§ Exercise directions
Transcribe the following entries word for word. End with the line where "You are a computer-use agent. The width" appears.
*** Opening Data for the task ***
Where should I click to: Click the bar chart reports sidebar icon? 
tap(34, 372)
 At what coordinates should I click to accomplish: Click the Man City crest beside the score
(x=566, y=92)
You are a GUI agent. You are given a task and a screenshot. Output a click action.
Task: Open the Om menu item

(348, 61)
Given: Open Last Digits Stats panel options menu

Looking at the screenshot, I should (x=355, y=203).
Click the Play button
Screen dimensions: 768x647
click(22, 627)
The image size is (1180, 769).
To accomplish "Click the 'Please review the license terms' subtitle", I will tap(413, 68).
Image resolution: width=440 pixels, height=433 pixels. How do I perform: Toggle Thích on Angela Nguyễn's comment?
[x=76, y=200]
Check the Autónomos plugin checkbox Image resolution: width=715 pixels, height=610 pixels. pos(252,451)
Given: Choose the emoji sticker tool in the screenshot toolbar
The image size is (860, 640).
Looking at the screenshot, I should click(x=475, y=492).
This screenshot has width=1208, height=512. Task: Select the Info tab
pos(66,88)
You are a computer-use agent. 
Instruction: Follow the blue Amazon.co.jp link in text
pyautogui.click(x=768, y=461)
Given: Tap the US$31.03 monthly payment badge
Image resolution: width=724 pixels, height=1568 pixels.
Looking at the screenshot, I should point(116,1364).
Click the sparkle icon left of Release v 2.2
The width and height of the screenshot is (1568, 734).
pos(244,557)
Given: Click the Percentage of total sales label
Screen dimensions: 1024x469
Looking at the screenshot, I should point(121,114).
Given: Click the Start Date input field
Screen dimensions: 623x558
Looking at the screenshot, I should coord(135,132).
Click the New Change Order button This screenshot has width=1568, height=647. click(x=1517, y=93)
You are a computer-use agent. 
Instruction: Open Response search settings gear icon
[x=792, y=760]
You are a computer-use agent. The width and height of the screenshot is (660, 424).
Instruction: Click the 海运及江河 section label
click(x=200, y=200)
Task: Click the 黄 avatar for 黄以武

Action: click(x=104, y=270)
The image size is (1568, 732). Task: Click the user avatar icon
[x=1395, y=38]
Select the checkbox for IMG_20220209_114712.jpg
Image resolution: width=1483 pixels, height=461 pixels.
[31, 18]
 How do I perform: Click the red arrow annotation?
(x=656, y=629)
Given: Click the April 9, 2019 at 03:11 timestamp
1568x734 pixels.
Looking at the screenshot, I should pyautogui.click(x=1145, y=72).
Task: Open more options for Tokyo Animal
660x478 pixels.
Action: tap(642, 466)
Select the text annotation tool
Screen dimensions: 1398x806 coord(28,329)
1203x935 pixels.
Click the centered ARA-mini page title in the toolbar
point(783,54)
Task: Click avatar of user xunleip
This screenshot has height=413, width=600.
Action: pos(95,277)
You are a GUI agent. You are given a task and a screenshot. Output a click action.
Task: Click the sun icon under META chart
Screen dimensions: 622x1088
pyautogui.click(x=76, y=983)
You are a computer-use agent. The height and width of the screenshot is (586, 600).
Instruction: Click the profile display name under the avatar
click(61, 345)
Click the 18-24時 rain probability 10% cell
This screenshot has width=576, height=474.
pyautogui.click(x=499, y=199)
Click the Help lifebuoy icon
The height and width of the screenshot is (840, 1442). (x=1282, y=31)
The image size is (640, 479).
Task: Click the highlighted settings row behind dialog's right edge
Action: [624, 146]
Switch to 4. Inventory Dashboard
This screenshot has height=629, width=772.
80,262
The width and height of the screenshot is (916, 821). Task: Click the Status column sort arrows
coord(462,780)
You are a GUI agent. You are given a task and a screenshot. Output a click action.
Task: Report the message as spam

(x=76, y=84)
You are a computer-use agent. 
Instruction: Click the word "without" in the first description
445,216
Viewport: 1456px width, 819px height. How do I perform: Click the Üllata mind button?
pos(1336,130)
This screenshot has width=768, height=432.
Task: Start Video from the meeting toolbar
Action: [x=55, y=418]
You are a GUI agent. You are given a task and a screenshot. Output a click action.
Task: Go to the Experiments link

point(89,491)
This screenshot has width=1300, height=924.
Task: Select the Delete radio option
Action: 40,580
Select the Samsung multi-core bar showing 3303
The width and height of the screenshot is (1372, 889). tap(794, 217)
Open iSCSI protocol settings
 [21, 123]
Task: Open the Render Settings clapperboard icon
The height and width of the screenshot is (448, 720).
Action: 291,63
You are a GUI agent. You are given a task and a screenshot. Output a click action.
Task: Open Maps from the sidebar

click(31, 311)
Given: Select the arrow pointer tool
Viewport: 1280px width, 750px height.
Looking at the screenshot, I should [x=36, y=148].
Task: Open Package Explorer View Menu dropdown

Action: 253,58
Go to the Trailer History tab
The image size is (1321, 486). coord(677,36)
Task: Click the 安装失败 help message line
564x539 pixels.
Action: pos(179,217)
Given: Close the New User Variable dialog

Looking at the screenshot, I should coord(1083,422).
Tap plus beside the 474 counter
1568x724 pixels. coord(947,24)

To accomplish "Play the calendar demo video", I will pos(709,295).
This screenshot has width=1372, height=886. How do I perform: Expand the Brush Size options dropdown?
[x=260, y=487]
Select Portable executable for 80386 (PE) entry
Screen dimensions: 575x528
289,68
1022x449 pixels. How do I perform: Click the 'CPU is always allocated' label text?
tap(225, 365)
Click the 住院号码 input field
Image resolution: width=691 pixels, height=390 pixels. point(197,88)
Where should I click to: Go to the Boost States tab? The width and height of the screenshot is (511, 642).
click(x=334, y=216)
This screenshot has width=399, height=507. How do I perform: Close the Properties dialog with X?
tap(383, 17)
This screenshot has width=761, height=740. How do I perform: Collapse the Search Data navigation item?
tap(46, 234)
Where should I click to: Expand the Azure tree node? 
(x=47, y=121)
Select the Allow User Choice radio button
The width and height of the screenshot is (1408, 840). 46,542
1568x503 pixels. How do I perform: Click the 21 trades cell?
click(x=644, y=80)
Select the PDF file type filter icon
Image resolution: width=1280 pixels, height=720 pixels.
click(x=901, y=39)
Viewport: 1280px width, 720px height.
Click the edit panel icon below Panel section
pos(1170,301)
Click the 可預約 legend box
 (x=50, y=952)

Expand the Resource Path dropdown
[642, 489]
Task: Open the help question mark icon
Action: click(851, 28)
*** Closing Data for the task ***
§ Written response
Where should I click to: Click the bar chart reports sidebar icon? 
tap(34, 372)
 At what coordinates should I click to accomplish: Click the Man City crest beside the score
(x=566, y=92)
You are a GUI agent. You are given a task and a screenshot. Output a click action.
Task: Open the Om menu item

(348, 61)
Given: Open Last Digits Stats panel options menu

Looking at the screenshot, I should (x=355, y=203).
Click the Play button
Screen dimensions: 768x647
click(22, 627)
The image size is (1180, 769).
To accomplish "Click the 'Please review the license terms' subtitle", I will tap(413, 68).
Image resolution: width=440 pixels, height=433 pixels. How do I perform: Toggle Thích on Angela Nguyễn's comment?
[x=76, y=200]
Check the Autónomos plugin checkbox Image resolution: width=715 pixels, height=610 pixels. pos(252,451)
Given: Choose the emoji sticker tool in the screenshot toolbar
The image size is (860, 640).
Looking at the screenshot, I should click(x=475, y=492).
This screenshot has width=1208, height=512. Task: Select the Info tab
pos(66,88)
You are a computer-use agent. 
Instruction: Follow the blue Amazon.co.jp link in text
pyautogui.click(x=768, y=461)
Given: Tap the US$31.03 monthly payment badge
Image resolution: width=724 pixels, height=1568 pixels.
Looking at the screenshot, I should point(116,1364).
Click the sparkle icon left of Release v 2.2
The width and height of the screenshot is (1568, 734).
pos(244,557)
Given: Click the Percentage of total sales label
Screen dimensions: 1024x469
Looking at the screenshot, I should point(121,114).
Given: Click the Start Date input field
Screen dimensions: 623x558
Looking at the screenshot, I should coord(135,132).
Click the New Change Order button This screenshot has width=1568, height=647. click(x=1517, y=93)
You are a computer-use agent. 
Instruction: Open Response search settings gear icon
[x=792, y=760]
You are a computer-use agent. The width and height of the screenshot is (660, 424).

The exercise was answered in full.